## [TEXT PROVIDED]
┄┄┄┄┄┄┄┄┄┄┄┄┄┄┄┄┄┄┄┄

Gurty Calambé (born 14 May 1990 in Bambous, Rivière Noire) is a Mauritian footballer who currently plays as a forward for Petite Rivière Noire SC in the Mauritian League.

Career

Youth career
As a youth, Calambé loved playing street football; at the age of 16 he was approached by CTR de Bambous director Michael Mootoosamy, who invited him to join the CTR-West. After two years in that academy, Ashley Mocudé and Rajen Dorasami brought him into the premier youth football academy in Mauritius, the Center Technique National-François Blacquart, where he trained until 2009.

Senior career
Calambé started off his professional career in 2009 with Bambous Etoile de L'Ouest SC. He quickly emerged as a rising young talent. In his second season, he exploded with 22 goals in league play, capped off with a six-goal performance against Entente Boulet Rouge. That was enough for him to earn Top Scorer title for the 2010 season. He is described as one of the hottest prospect for the future of Mauritian football. During the offseason, he transferred to Petite Rivière Noire SC. He has expressed interest in playing in Ligue 1, preferably for Paris Saint-Germain F.C. or AS Saint-Étienne.

┄┄┄┄┄┄┄┄┄┄┄┄┄┄┄┄┄┄┄┄

## [DATA SHOWN]
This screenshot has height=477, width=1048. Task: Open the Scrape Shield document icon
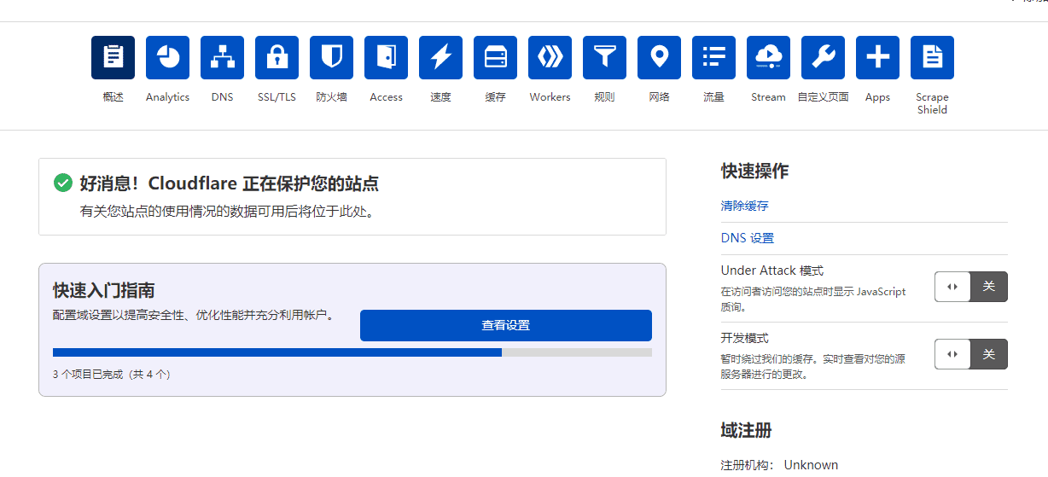tap(932, 57)
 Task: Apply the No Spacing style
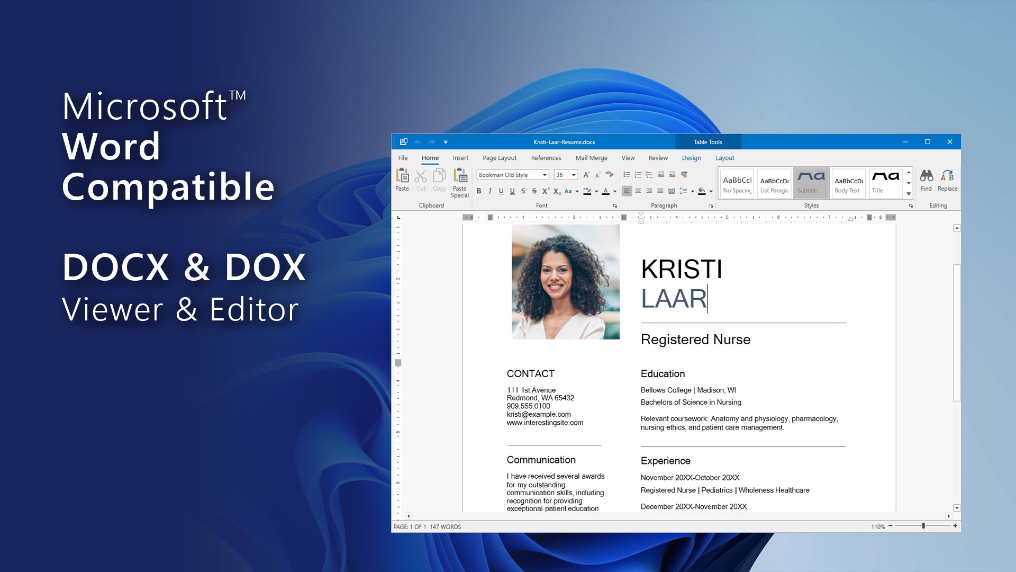(x=737, y=183)
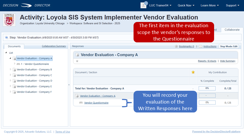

┄┄┄┄┄┄┄┄┄┄┄┄┄┄┄┄┄┄┄┄

## [COMPLETE THE FOLLOWING]
• 1. Reproduce the passage of the Gurty Calambé profile that begins with the words "Senior career" and ends with the words "or AS Saint-Étienne.", keeping every word and punctuation mark unchanged.
• 2. Based on the Gurty Calambé profile, decide whether each statement is true: (a) Calambé was 16 when Michael Mootoosamy approached him; (b) he scored 22 league goals in his first season; (c) he moved to Petite Rivière Noire SC during the offseason. Answer yes or no for each and quote the words from the profile that decide it.
• 3. Extend the Gurty Calambé profile by writing what follows its final sentence.

## [ANSWERS FOR THE TASKS]
• 1.
Senior career
Calambé started off his professional career in 2009 with Bambous Etoile de L'Ouest SC. He quickly emerged as a rising young talent. In his second season, he exploded with 22 goals in league play, capped off with a six-goal performance against Entente Boulet Rouge. That was enough for him to earn Top Scorer title for the 2010 season. He is described as one of the hottest prospect for the future of Mauritian football. During the offseason, he transferred to Petite Rivière Noire SC. He has expressed interest in playing in Ligue 1, preferably for Paris Saint-Germain F.C. or AS Saint-Étienne.

• 2.
(a) Yes: "at the age of 16 he was approached by CTR de Bambous director Michael Mootoosamy"
(b) No: "In his second season, he exploded with 22 goals in league play"
(c) Yes: "During the offseason, he transferred to Petite Rivière Noire SC."

• 3.
International career
Calambé has been called up various times to represent Mauritius at the youth level. In 2010, he received his first call up to the Mauritian national team in a 2012 AFCON qualifying game against Cameroon, but didn't make an appearance. In his second call up, he was supposed to travel with the team to Senegal for another 2012 AFCON qualifying match, but stayed in Mauritius for unknown reasons. On 27 March 2011, he received his first cap for Mauritius in an AFCON Qualifying match against DR Congo. On 18 May 2011, in an unofficial friendly between Mauritius and the Fulham Academy, Calambé scored the lone goal to lead Mauritius to victory. On 9 August 2011, Calambé finally scored his first official goal for Mauritius in their 2 – 0 win in the group stage of the 2011 Indian Ocean Island Games football tournament over Comoros to help secure Club M's place in the knockout stage. In 2012, Calambé once again scored against Comoros, this time in 2014 CHAN Qualifying. In 2013, Calambé scored the opening goal in his team's 4–0 win over bitter rivals Seychelles at the 2013 COSAFA Cup, exiting the competition on a high note having already been eliminated in the group stage.

International goals

International career statistics

Personal
Calambé was born to parents Curtis Calambé, a former player most notably of Fire Brigade SC, and Noëlla. He is the oldest of two children, with a brother named Eurny, who also plays football.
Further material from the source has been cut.